Listed records:
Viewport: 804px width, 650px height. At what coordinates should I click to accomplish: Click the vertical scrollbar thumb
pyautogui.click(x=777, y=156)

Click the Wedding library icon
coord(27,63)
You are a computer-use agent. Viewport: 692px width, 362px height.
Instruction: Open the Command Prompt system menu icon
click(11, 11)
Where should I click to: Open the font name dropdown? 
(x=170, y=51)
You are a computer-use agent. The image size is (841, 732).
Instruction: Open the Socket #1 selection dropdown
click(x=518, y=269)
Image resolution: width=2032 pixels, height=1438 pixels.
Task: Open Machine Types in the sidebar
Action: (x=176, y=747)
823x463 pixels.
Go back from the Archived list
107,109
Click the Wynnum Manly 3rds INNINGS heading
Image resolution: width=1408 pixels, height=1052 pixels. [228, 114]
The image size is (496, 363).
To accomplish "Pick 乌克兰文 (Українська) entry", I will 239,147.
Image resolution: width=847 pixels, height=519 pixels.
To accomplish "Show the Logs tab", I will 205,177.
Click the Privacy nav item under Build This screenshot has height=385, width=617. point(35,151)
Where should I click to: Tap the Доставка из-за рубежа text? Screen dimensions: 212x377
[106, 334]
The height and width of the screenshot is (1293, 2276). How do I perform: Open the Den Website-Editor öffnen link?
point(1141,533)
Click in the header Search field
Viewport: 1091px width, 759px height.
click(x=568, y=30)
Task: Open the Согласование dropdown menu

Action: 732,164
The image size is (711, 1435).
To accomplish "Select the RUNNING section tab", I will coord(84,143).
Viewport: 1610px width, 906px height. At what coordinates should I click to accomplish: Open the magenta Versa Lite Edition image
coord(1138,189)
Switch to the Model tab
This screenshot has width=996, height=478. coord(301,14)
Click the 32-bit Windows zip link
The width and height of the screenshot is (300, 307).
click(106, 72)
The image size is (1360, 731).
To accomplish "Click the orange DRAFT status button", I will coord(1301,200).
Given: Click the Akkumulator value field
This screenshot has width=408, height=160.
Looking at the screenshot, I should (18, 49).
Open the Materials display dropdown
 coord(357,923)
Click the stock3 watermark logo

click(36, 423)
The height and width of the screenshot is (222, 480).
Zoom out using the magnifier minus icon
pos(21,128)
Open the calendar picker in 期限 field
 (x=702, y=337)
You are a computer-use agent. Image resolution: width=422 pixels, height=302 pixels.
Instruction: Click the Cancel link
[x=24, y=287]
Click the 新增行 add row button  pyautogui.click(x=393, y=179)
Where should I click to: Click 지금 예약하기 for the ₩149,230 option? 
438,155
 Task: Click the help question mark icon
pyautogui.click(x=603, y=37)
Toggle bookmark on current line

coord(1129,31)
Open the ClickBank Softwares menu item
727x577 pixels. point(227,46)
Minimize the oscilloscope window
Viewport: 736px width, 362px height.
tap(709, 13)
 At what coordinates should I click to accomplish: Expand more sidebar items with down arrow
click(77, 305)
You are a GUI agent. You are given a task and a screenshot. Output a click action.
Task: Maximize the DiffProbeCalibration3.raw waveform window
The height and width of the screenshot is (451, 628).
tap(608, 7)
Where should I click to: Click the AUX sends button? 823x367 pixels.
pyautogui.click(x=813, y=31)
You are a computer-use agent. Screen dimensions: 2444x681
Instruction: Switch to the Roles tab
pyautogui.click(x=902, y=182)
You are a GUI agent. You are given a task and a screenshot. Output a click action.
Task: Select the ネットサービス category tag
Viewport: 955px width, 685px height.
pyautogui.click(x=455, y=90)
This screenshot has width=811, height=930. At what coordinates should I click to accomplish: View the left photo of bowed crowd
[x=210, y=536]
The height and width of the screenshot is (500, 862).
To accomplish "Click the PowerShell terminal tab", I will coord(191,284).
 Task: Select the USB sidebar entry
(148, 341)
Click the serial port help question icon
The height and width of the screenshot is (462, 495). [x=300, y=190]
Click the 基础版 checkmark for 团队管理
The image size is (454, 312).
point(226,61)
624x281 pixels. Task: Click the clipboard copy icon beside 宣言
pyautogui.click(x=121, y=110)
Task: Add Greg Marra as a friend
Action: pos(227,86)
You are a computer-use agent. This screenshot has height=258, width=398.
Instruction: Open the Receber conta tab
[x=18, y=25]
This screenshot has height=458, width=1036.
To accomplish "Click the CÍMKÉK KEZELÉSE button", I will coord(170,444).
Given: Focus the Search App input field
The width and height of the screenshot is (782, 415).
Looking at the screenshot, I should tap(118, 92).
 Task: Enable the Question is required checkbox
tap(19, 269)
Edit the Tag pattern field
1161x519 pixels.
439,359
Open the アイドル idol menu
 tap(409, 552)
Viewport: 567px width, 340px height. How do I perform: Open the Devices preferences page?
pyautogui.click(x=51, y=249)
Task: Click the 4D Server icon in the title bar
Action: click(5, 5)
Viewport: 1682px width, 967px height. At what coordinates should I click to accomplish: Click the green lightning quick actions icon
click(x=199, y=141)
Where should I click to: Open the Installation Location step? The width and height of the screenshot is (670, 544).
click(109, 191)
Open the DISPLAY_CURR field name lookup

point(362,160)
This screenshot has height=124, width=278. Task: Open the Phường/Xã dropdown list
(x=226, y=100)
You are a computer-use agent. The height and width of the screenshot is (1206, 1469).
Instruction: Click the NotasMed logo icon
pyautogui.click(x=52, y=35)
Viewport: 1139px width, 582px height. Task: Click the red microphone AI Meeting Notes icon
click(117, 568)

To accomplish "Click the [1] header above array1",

What you have to do:
Print the rows above verbatim, starting at the line that contains "Where should I click to: Open the Installation" and stopping after the line that contains "pyautogui.click(x=52, y=35)".

Task answer:
Where should I click to: Open the Installation Location step? The width and height of the screenshot is (670, 544).
click(109, 191)
Open the DISPLAY_CURR field name lookup

point(362,160)
This screenshot has height=124, width=278. Task: Open the Phường/Xã dropdown list
(x=226, y=100)
You are a computer-use agent. The height and width of the screenshot is (1206, 1469).
Instruction: Click the NotasMed logo icon
pyautogui.click(x=52, y=35)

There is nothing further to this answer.